Extracted records:
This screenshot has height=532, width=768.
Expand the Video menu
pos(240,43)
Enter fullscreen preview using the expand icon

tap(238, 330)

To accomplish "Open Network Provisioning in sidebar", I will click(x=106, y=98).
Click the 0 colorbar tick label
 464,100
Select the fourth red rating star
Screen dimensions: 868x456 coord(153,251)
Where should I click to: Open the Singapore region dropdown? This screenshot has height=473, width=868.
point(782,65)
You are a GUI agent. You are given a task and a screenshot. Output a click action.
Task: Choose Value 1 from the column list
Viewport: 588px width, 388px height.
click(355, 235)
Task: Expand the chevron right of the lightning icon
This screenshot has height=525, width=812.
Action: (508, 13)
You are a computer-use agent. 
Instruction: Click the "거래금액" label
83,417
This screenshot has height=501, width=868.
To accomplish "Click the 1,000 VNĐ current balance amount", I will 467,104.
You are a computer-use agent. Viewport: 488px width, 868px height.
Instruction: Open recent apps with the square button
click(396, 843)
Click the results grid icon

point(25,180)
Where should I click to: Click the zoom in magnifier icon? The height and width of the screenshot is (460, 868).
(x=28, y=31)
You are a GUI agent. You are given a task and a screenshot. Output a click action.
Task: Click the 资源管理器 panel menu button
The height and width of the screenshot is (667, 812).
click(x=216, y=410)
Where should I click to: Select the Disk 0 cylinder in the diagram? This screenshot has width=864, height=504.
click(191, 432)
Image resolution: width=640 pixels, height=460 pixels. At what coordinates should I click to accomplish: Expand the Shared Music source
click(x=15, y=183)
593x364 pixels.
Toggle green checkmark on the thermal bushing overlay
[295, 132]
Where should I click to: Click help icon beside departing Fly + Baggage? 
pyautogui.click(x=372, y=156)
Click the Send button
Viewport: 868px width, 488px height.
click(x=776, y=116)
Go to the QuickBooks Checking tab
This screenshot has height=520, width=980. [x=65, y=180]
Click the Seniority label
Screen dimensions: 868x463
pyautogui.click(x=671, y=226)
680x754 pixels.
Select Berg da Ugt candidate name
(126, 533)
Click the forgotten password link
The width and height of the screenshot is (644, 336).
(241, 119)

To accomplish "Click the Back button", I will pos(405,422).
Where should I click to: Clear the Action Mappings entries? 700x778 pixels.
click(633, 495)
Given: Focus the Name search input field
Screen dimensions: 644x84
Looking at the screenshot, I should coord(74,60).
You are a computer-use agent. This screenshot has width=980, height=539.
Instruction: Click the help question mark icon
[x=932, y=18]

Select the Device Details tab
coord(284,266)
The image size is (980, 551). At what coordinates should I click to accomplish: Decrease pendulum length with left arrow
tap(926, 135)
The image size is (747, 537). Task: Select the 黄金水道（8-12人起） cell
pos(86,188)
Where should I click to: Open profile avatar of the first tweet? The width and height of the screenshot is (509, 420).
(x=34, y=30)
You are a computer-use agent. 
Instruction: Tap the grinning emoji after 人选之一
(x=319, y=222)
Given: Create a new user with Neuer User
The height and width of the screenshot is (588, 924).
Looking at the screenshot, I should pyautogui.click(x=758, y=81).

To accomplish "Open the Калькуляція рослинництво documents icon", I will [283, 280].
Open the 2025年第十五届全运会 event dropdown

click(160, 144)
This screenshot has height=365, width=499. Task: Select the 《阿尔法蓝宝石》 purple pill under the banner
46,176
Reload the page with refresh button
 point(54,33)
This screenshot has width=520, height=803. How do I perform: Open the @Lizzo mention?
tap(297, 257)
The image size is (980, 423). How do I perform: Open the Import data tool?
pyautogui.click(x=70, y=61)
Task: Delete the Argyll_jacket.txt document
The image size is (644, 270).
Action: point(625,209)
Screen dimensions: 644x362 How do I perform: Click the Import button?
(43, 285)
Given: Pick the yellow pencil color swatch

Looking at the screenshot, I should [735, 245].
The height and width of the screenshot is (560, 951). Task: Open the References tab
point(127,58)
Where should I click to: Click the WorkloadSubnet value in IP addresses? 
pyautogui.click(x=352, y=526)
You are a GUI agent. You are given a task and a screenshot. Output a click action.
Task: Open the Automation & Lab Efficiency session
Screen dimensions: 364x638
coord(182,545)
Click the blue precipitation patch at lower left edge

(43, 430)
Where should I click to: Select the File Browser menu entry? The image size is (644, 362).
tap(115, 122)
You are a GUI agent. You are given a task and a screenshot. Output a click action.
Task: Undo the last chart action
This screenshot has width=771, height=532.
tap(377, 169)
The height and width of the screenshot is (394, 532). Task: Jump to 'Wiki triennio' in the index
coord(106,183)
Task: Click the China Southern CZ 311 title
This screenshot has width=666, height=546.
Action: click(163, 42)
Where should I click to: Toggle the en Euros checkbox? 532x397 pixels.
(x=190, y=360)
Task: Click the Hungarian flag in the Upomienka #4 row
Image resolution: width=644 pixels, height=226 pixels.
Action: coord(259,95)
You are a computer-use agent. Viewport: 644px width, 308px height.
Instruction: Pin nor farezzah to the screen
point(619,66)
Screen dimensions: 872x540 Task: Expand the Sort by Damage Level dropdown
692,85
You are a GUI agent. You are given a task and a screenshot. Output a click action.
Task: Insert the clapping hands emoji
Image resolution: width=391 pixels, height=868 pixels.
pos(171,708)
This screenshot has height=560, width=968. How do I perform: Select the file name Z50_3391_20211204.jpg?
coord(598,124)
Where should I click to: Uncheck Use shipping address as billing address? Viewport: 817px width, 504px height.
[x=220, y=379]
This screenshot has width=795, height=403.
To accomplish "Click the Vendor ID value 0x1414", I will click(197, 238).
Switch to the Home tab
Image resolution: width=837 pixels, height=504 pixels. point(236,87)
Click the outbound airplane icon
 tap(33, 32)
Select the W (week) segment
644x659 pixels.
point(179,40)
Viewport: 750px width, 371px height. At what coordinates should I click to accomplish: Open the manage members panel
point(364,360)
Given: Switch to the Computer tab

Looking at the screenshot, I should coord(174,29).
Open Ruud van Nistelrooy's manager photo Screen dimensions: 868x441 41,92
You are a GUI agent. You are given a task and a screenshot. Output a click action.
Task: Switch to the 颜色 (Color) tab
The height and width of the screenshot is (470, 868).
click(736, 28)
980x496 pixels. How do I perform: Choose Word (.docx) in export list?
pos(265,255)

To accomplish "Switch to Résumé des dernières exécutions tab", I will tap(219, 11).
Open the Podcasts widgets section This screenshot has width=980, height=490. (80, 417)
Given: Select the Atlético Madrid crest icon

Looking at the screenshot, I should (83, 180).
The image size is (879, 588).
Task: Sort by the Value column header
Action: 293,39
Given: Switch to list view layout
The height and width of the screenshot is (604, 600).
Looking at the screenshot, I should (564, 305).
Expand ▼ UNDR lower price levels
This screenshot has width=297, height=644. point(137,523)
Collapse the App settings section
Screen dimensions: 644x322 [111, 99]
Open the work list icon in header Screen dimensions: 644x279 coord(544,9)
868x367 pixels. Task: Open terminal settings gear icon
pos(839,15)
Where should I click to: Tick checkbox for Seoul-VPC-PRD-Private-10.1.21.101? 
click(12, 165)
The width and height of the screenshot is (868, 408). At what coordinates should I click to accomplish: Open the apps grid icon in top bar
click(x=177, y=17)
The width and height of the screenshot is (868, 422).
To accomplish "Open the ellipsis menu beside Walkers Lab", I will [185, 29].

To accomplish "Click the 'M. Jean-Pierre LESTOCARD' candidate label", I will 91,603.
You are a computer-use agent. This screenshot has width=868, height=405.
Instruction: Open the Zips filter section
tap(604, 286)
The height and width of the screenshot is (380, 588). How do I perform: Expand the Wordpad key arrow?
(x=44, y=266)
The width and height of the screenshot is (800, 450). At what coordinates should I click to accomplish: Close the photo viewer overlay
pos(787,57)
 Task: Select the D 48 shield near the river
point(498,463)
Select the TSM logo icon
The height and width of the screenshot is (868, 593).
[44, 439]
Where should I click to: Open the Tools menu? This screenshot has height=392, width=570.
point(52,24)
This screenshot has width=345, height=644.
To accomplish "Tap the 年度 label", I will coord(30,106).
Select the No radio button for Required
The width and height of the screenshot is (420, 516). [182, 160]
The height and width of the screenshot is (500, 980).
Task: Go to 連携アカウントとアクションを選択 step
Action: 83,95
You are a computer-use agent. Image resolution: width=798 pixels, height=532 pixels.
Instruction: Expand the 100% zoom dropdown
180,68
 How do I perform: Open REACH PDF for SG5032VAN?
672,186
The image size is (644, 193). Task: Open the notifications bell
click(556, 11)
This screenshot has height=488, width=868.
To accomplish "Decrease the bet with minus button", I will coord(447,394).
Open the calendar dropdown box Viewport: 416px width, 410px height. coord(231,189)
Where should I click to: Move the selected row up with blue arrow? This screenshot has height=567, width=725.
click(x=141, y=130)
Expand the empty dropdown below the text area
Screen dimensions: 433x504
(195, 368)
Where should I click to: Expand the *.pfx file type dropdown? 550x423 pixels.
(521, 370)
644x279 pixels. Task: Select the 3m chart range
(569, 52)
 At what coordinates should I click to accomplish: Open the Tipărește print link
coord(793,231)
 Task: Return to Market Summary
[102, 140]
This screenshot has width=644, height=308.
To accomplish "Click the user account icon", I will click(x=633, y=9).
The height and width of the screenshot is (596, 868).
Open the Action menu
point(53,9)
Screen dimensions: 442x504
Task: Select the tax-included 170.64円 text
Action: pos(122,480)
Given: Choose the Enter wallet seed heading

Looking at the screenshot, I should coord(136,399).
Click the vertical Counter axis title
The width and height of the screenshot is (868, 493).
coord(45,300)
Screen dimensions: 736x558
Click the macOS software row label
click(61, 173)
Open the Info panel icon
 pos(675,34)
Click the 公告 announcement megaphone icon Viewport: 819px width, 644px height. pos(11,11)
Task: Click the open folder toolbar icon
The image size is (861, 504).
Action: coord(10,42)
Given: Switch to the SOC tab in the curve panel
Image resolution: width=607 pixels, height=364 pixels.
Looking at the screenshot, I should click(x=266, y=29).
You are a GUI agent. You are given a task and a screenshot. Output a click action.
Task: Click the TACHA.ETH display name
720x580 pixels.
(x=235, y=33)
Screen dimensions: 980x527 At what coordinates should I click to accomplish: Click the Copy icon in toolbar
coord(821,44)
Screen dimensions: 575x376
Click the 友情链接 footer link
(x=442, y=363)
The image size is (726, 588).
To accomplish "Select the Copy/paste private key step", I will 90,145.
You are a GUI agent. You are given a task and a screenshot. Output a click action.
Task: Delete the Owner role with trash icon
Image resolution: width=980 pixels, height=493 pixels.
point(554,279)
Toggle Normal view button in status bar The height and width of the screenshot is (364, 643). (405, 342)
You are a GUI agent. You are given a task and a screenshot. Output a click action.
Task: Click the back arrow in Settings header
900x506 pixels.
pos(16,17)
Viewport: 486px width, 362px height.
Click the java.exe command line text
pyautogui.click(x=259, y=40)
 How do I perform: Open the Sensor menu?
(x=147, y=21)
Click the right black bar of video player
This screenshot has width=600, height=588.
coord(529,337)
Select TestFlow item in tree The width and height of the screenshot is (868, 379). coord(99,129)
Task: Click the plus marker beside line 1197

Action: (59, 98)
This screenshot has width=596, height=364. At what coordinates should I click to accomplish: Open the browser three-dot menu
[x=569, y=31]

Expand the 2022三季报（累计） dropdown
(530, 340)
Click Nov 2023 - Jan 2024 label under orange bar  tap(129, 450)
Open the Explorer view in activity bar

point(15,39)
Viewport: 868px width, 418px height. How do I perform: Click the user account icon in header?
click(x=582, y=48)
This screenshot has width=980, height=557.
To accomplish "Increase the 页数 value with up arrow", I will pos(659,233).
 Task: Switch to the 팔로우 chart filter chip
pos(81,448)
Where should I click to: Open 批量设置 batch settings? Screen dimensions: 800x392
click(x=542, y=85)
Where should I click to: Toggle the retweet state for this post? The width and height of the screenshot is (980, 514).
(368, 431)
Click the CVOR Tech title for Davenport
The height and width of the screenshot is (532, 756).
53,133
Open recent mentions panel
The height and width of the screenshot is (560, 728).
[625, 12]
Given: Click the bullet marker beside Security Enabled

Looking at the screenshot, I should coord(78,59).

▶ About this task: Search the entries above for lines containing the word "Delete", and copy each one.

▶ Exercise solution:
Task: Delete the Argyll_jacket.txt document
Task: Delete the Owner role with trash icon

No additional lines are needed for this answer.